These collections of short stories by Ted Chiang are amazing. He wrote the story the movie Arrival is based on - and many of his other stories are even better!
Published in 2002 & 2019; the stories inside have won all the major sci-fi short story awards many times over.
Brent: 4 stars. Truly incredible ideas about potential future technology, alternate worlds, mythology, and the morality of it all - engrossing and impressive.
Cody: 5 stars.

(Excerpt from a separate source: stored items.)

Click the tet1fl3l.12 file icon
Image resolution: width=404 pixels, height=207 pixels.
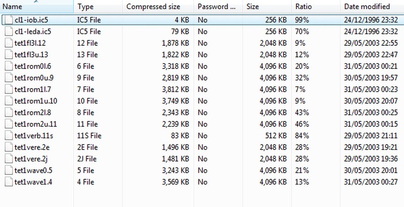tap(9, 43)
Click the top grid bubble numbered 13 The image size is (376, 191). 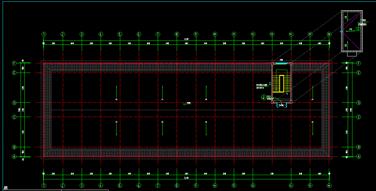[272, 34]
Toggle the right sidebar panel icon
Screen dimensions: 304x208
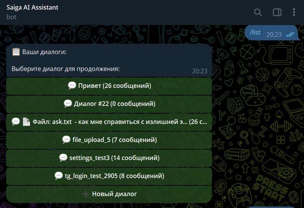click(x=277, y=12)
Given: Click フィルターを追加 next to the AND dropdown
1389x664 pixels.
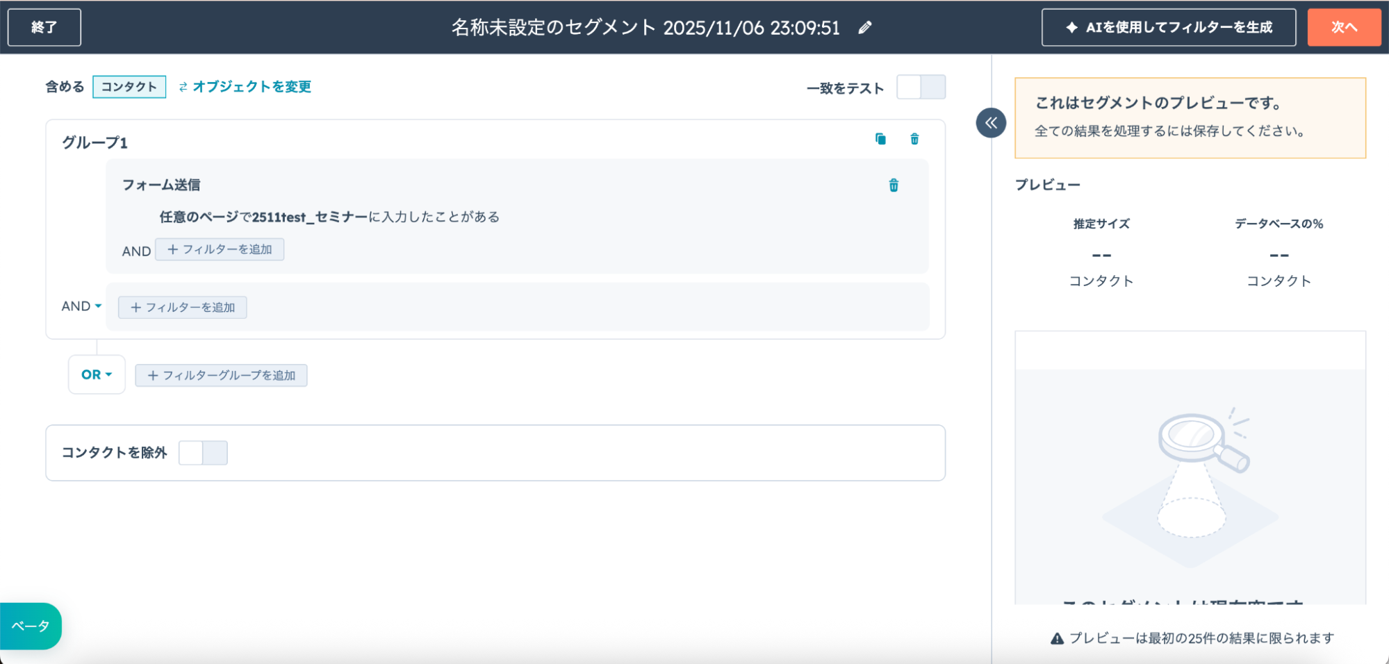Looking at the screenshot, I should pos(183,307).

Ted Chiang’s work is everything I want in sci-fi: fascinating and precisely executed postulations on our existence and the nature of the universe, that also deliver exciting narrative arcs and powerful emotion.
Here's the setup:
Since both of these books are short story collections, we’re just going to do a high-level summary here.
Ted Chiang is a technical writer in the software industry as a vocation, and writes fiction “when he gets an idea.” Having published only 18 short stories and novellas, he has nonetheless won 4 of each major science fiction award (Locus, Hugo, Nebula) and the Jack Campbell Award. His stories have the quintessential “what would our world look like if we changed this thing?” They also often invert that principle and use a totally alien world as a pastiche to deeply explain one scientific or philosophical idea from our world.
Chiang writes a lot of different “types” of stories. He has biblical/mythological stories, fantasy stories (often set in Victorian times), and then the more traditional science fiction or alien world stories. The beauty of his writing is that he is able to convey highly intellectual and existential concepts to us readers at a visceral level, all while making those explanations and metaphors make sense in the context of the story and characters.
And for those who don’t know, the titular novella of his first collection, Story of your Life, is the basis for the excellent 2016 film, Arrival.
Hugonauts' Thoughts:
Most short story collections are hit and miss, with a few good stories and a lot of duds. Not the case with Ted Chiang! He only writes about one story every two years, and says he only writes when he has a really fascinating idea; you can tell from the results. These are pretty incredible books from front to back.
The stories are not only entertaining, Chiang also illustrates, explains and reframes myriad scientific concepts through the stories. The titular story of his second collection, Exhalation, provides maybe the most intuitive explanation of entropy we've ever read, and it illustrates how our minds and identities are a pattern of connections between neurons as well. Brent touts it as the most interesting short story he has ever read. Story of Your Life includes an exploration of Fermat's Principle of least time - a mind-bending principle that really helps you break down how light and time work, how it’s not intuitive, and how it is a bridge to conceptualizing what existing as a 4th dimensional being might feel like.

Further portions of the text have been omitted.